7. A Passion for Cycling

Bert on his racing bike, 1910
Bert had won his first cycling medal at the age of 12, cycling for the Heston and Isleworth United District Cycling Club. In some years Hounslow had its own Harriers and Cycling or Wheelers Club and when it didn't there were locals lobbying for one.
Cycle racing was banned on public roads from 1880, so timed trials developed as a way of beating the ban.





The local newspaper followed both the fortunes of local riders and the disagreements about how the clubs should operate.Letters to the editor of the Hounslow Advertiser and Gazette in 1910 and 1911 express the grievances. Bert kept some of these letters, carefully pasted on cardboard and kept with his medals, along with an article from the same newspaper, dated July 31 1910, which places him at the centre of one controversy.





Bert had raced at a meeting of the Feltham Club and won the quarter, half and one mile races with handicaps of 35 yards, 100 yards and 200 yards respectively. While the report from the Hounslow Advertiser indicates it is 'satisfactory' that 'a Hounslow lad' won three races, it goes on to suggest no-one should be allowed to win more than two prizes in handicap events.

The enigmatic comment that 'It is better to be born lucky than rich' seems to reinforce the argument of Dave Moulton's cycle racing blog that cycling was a class-based sport in England in the early twentieth century. In any case, by 1910 Bert is clearly viewed as 'lucky' rather than rich.

The sport of cycling as we know it today was just beginning, and there were plenty of opinions about how it should be organised and operated.

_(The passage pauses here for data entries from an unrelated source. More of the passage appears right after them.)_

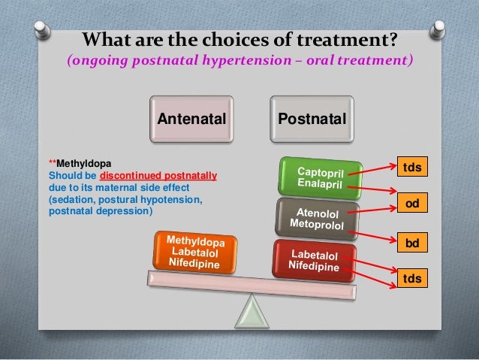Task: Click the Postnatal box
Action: [312, 119]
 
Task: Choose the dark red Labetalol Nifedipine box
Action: [315, 260]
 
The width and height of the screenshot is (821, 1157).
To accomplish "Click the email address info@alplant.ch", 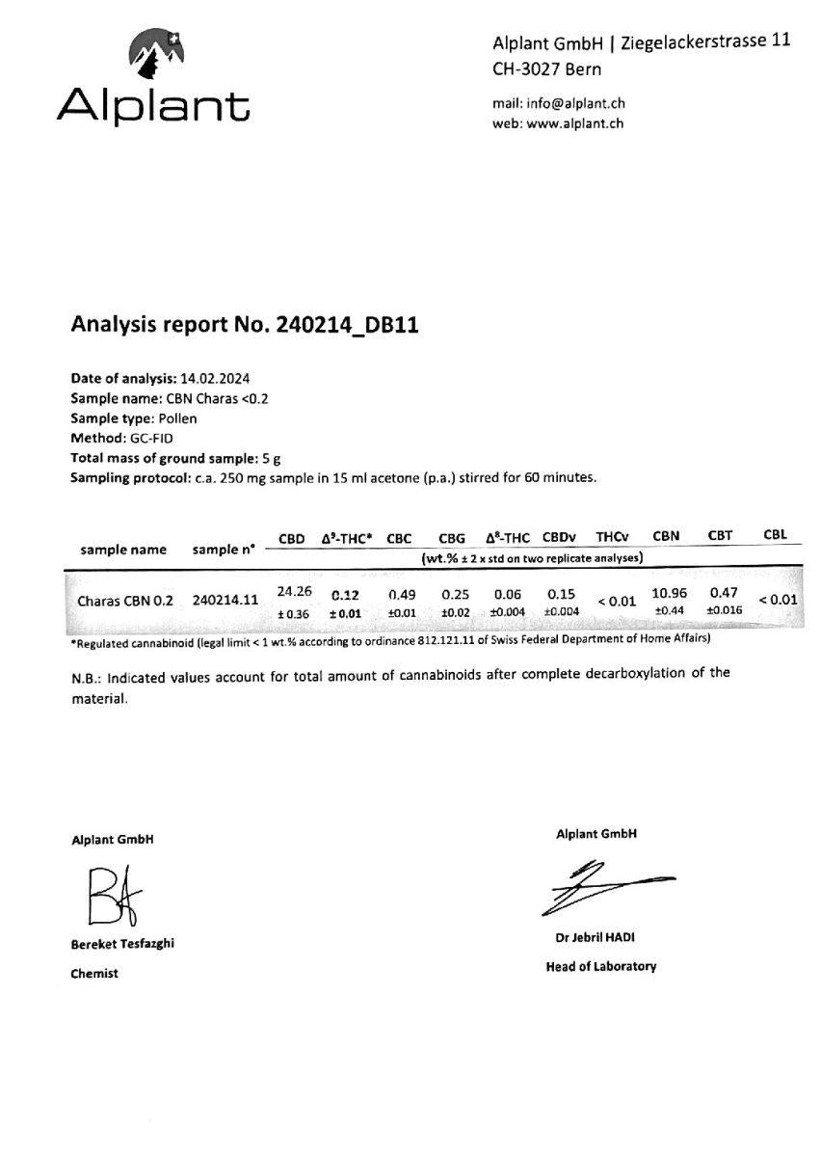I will click(579, 103).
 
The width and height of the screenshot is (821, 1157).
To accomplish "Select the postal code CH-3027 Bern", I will click(546, 68).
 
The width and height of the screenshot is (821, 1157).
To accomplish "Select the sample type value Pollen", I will click(177, 418).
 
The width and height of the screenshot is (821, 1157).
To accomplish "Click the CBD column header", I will click(293, 538).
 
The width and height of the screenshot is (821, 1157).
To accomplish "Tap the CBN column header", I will click(667, 536).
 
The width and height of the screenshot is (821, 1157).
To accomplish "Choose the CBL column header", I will click(775, 534).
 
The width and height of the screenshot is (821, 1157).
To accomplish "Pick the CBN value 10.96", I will click(669, 593).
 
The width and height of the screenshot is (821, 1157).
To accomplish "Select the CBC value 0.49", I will click(401, 595).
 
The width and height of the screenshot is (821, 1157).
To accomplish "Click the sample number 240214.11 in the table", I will click(225, 600).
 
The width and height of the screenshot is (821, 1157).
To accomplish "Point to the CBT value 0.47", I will click(724, 592).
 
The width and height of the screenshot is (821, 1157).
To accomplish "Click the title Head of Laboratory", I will click(600, 966).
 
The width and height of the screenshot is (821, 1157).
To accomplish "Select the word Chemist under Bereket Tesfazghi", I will click(94, 974).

Bert kept letters to the editor about the reinstatement of a Hounslow Club. It seems likely that Bert, and his mother, agreed with the view expressed that:

You hear them complain about the quietness and slowness of Hounslow. Whose fault is it but their own? Where will they find more life than in a well attended club run, or where more sport than in excelent club fellowship among healthy young fellows?










He also kept clippings about a disagreement over whether a 'scratch race' organised by the cyclist section of the Hounslow Cycling and Harriers Club in 1911 should have been a sealed handicap. Members were suspended and dubbed "North Pole Swankers" by the Club Secretary Mr Pizzey.

We do not know which side Bert was on in this dispute. By 1911, he and his family had moved from Hounslow. The clippings for that year were sent to him by family or friend, at their new home in Cheshunt.

Bert's last cycling medal was won in 1910, when he was 19, for the 'Old Bird Average'.